Jennifer Smith

Source: BFI/Udall Evans

Jennifer Smith

A group of experts will now oversee all applications to the BFI Audience Fund to ensure it supports “authentic portrayals of disability and visible difference” through a new Disability and Visible Difference Representation Panel.

Any film seeking distribution support through the fund that has aspects of disability in the narrative, where a non-disabled actor portrays a disabled character, or where visible difference is used as a shorthand for negative representation, will be subject to review by the panel.

The model may be rolled out further to encompass all BFI funds. 

Members of the panel will be drawn from the Disability Screen Advisory Group, which was formed in 2018 and tasks the BFI with addressing challenges faced by disabled talent, and is chaired by Andrew Miller and deputy co-chaired by David Proud and Kim Tserksie.

Members will serve a two year term on the panel, after which time, the panel will change. The panel will remain anonymous so as to not influence each other’s perspective.

“While the Disability and Visible Difference Representation Panel can offer real life interventions in our funding practices,” said Jennifer Smith, head of inclusion at the BFI, “our longer-term ambition is for it to act as a model of best practice, which we invite content creators, funders and producers to employ when their projects depict disabled characters and narratives on screen.”

“The panel will act as a mechanism to bring people with lived experience into the assessment process to ensure we don’t support films with damaging, careless or offensive representation of disability or visible difference on screen,” added Laura Glanville, audiences manager, UK wide audiences, at the BFI. “If successful, this model can be rolled out to support other relevant funding decisions across the organisation.”

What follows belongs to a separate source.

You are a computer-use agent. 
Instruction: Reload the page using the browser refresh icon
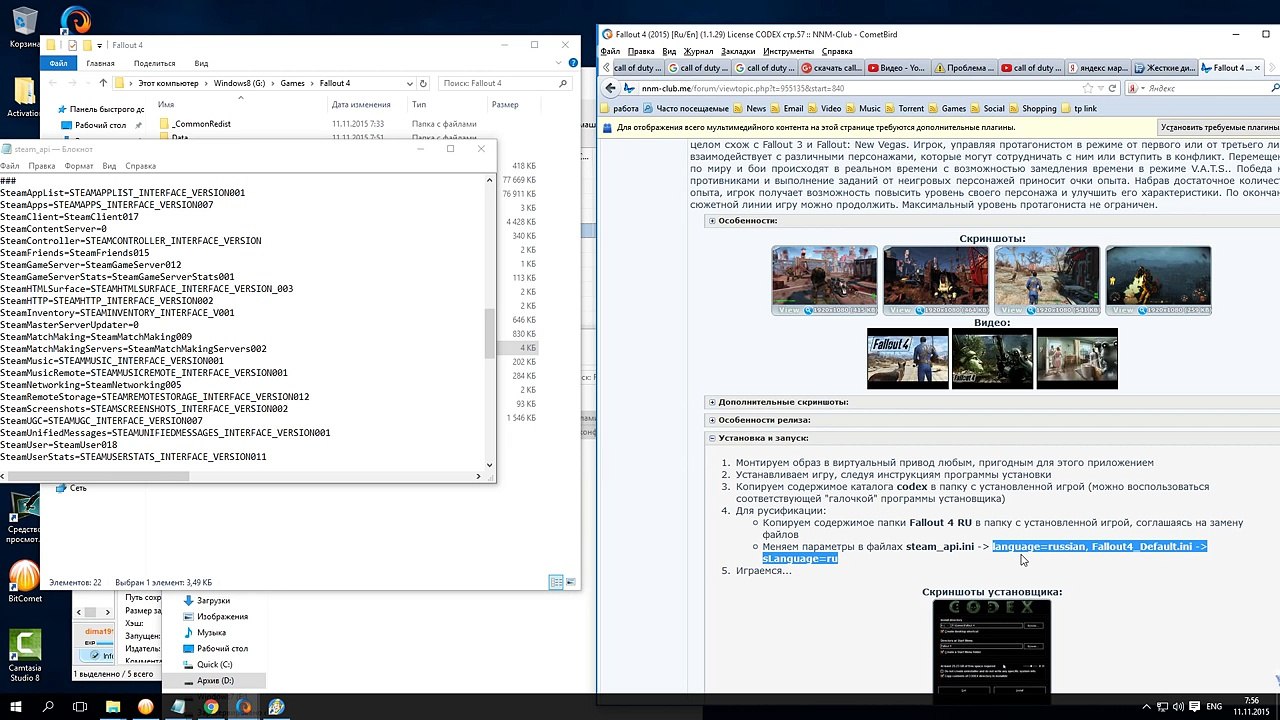(1112, 88)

This initiative builds on commitments already made by the BFI Film Fund in 2020 to avoid supporting projects where “cripping up” (the practice of nondisabled actors playing disabled characters) is used.

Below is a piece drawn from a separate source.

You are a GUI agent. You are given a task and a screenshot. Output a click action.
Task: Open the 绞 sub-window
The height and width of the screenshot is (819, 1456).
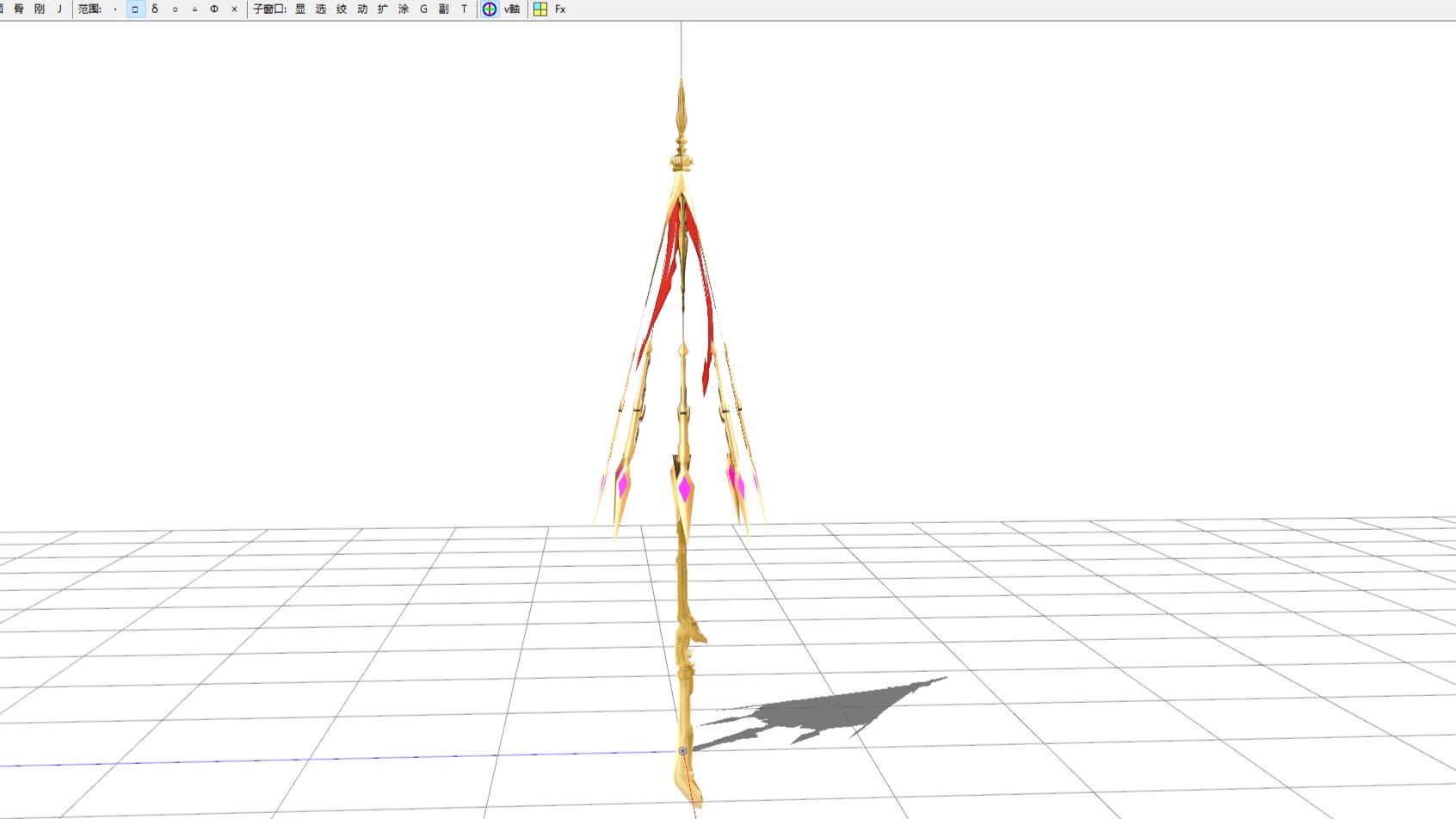[x=342, y=9]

The BFI also launches today (December 2) the second iteration of its Press Reset campaign, following on from last year. The campaign aims to addresses the damaging impacts of ableism – discrimination in favour of people who don’t have a disability – through a film that calls for the screen sector to change how it engages with disabled talent behind and in front of the camera. It will screen at Busting the Bias, a weekend of events and screenings celebrating disabled practitioners at BFI Southbank running from December 3-5.